Ces condamnations s’inscrivent dans une vaste campagne de répression menée par Pékin contre les réseaux criminels opérant en Asie du Sud-Est. La semaine précédente, les autorités chinoises avaient déjà annoncé l’exécution de 11 autres personnes impliquées dans la gestion de centres d’arnaques basés en Birmanie. En novembre, cinq accusés, dont des membres de la famille Bai, considérée comme centrale dans ce système, avaient été condamnés à mort par la justice chinoise.

Selon le tribunal, le groupe avait mis en place des parcs industriels dans la région de Kokang, à la frontière sino-birmane, servant de base à des activités de jeux d’argent et d’escroqueries télécoms. Ces opérations auraient impliqué des enlèvements, de l’extorsion, de la prostitution forcée ainsi que la fabrication et le trafic de stupéfiants.

Les autorités estiment que les victimes ont été dépouillées de plus de 29 milliards de yuans, soit environ 4,2 milliards de dollars, et que ces activités ont directement causé la mort de six citoyens chinois, ainsi que des blessures à plusieurs autres. Le tribunal a qualifié les faits d’« exceptionnellement odieux », évoquant des conséquences particulièrement graves et une menace majeure pour la société.
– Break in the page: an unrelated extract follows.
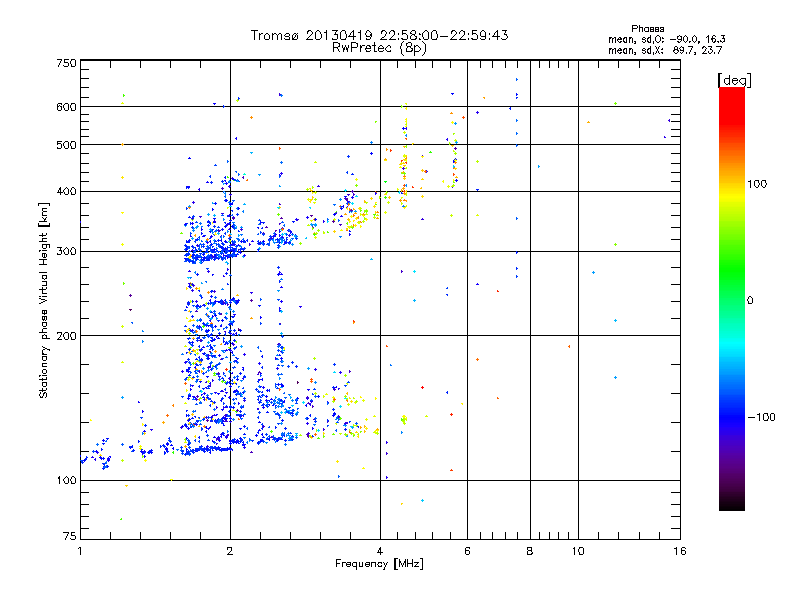Click the 300 tick on the height axis

pyautogui.click(x=66, y=251)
Les condamnés avaient initialement fait appel de leur verdict, mais leurs recours ont été rejetés par la cour populaire supérieure de la province du Guangdong. Le chef présumé du groupe, Bai Suocheng, est quant à lui décédé de maladie après sa condamnation, a précisé la juridiction.

Cette série d’exécutions illustre la détermination des autorités chinoises à éradiquer les centres d’escroquerie numériques qui se sont développés à grande échelle en Birmanie, au Cambodge et au Laos. Ces réseaux, qui emploient à la fois des personnes recrutées volontairement et des victimes de traite, ciblent des victimes dans le monde entier, notamment en Chine. Pékin, aux côtés d’autres pays, exerce une pression croissante sur les gouvernements de la région pour qu’ils mettent un terme à cette criminalité transnationale.